Il modello di riferimento per il capolavoro di Filippino non è quello dell’incompiuto dipinto leonardesco ma un’altra celebre Adorazione dei Magi: quella di Sandro Botticelli del 1475. Filippino, nel 1472, rimasto orfano, era entrato nella bottega di Sandro, che era stato allievo del padre, e con lui era cresciuto, diventando prima il suo principale collaboratore e poi, a sua volta, un importante pittore.
Dell’Adorazione botticelliana, la tavola di Filippino riprende lo schema compositivo generale, con la capanna semidiroccata al centro della scena (e non di lato, come voleva la tradizione iconografica), la Sacra Famiglia in una posizione predominante e gli altri personaggi disposti lungo due ali laterali che abbracciano lo spettatore.

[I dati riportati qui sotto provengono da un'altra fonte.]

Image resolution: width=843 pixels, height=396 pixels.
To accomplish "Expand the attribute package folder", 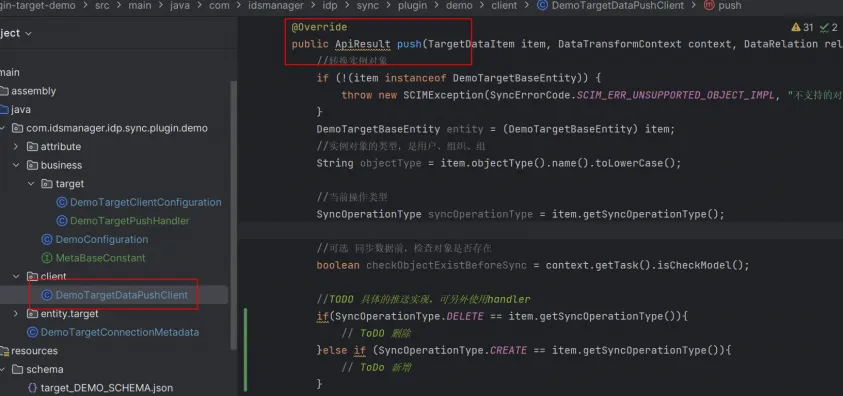I will pos(16,147).
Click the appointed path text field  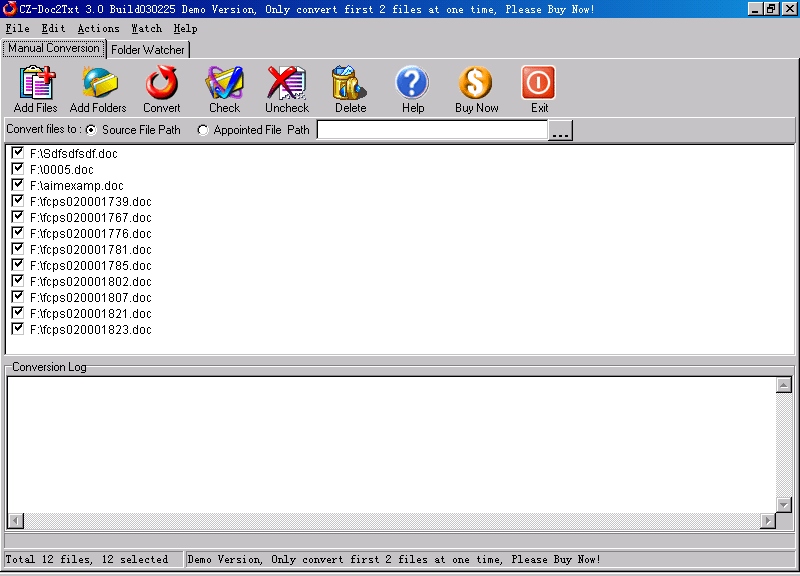[432, 130]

Niente a che vedere, quindi, con la ben più innovativa composizione leonardesca, che invece prevedeva un vero e proprio vortice di personaggi apparentemente provocato dall’epifania, letteralmente la manifestazione del divino, di quel Dio incarnatosi nel Bambino che Maria tiene in braccio. Una soluzione, questa di Leonardo, che non dovette particolarmente piacere ai committenti.
Come nel modello botticelliano, la capanna diroccata, o meglio ricavata da rovine, dotate di una tettoia improvvisata e coperta di paglia, simboleggia il crollo del mondo pagano con l’avvento della nuova era cristiana. La Madonna indossa una veste rossa coperta da un mantello blu; Giuseppe, avvolto in un mantello giallo, benché anziano non porta la barba: una scelta iconografica piuttosto inconsueta.
Il Bambino, seminudo, si agita sulle ginocchia della madre. Si intravedono, alle spalle di Maria, le piccole figure del bue e dell’asinello. In cima, nel cielo, proprio sul tetto della stalla brilla la stella che aveva guidato i Magi fino a Betlemme.
L’influenza dell’arte fiamminga, assai cara già a Botticelli, è resa evidente dalla cura dei dettagli e dalla ricerca di luminosità cromatica (benché il dipinto sia a tempera grassa e non a olio). Di stampo fiammingo è anche il disteso paesaggio sullo sfondo, ricco di speroni rocciosi e animato sia dalle minute ed esotiche figurette del corteo dei Magi sia dagli animali del serraglio (cavalli e dromedari).
Presso un minuscolo lago, in fondo a sinistra, sorge una ricca e turrita città. In questo caso, la stesura sfumata del colore azzurro svela che Filippino non aveva disdegnato di riflettere anche sulle novità del linguaggio pittorico di Leonardo, così lontane dallo stile botticelliano e anzi artisticamente antitetiche al rigoroso neoplatonismo di Sandro.
Come Botticelli, infine, Filippino non perse occasione per celebrare, attraverso questo quadro, la casata dei Medici, benché questa, dopo la cacciata di Piero il Fatuo, figlio del Magnifico, nel 1494, non governasse più Firenze. Tuttavia, il ramo “Popolano” dei Medici sperava di prendere il potere, sostituendosi a quello “di Cafaggiolo” che era stato cacciato. Troviamo infatti Lorenzo il Vecchio dei Medici (fratello minore di Cosimo il Vecchio) nelle vesti del re più anziano, vestito di nero e inginocchiato di fronte alla Vergine con il Bambino.
Dietro di lui, a sinistra e in posizione ancora preminente, si riconosce suo figlio Pierfrancesco, canuto e calvo, il quale indossa un manto giallo bordato d’ermellino e tiene fra le mani un astrolabio, ossia uno strumento astronomico.
Lorenzo e Giovanni il Popolano, figli di Pierfrancesco, impersonano gli altri due Magi, entrambi vestiti di rosso. Uno, in seconda fila a sinistra, si sta facendo sfilare la corona da un servitore, in omaggio al Re dei re, mentre un secondo servo sta tenendo il dono che egli offrirà al Bambino; l’altro è inginocchiato in primo piano al centro, in posizione simmetrica a quella del nonno rispetto a Maria.
Il personaggio in primo piano a destra, il quale sta indicando con la mano destra la Sacra Famiglia ai presenti, è Piero del Pugliese, un ricco politico fiorentino più volte priore delle Libertà e Gonfaloniere di Giustizia.
La pala d’altare era un tempo dotata di predella, divisa in cinque scomparti occupati da santi a mezzo busto. Questi pannelli sono oggi divisi tra collezioni private e l’americano Museo d’arte della Carolina del Nord (North Carolina Museum of Art).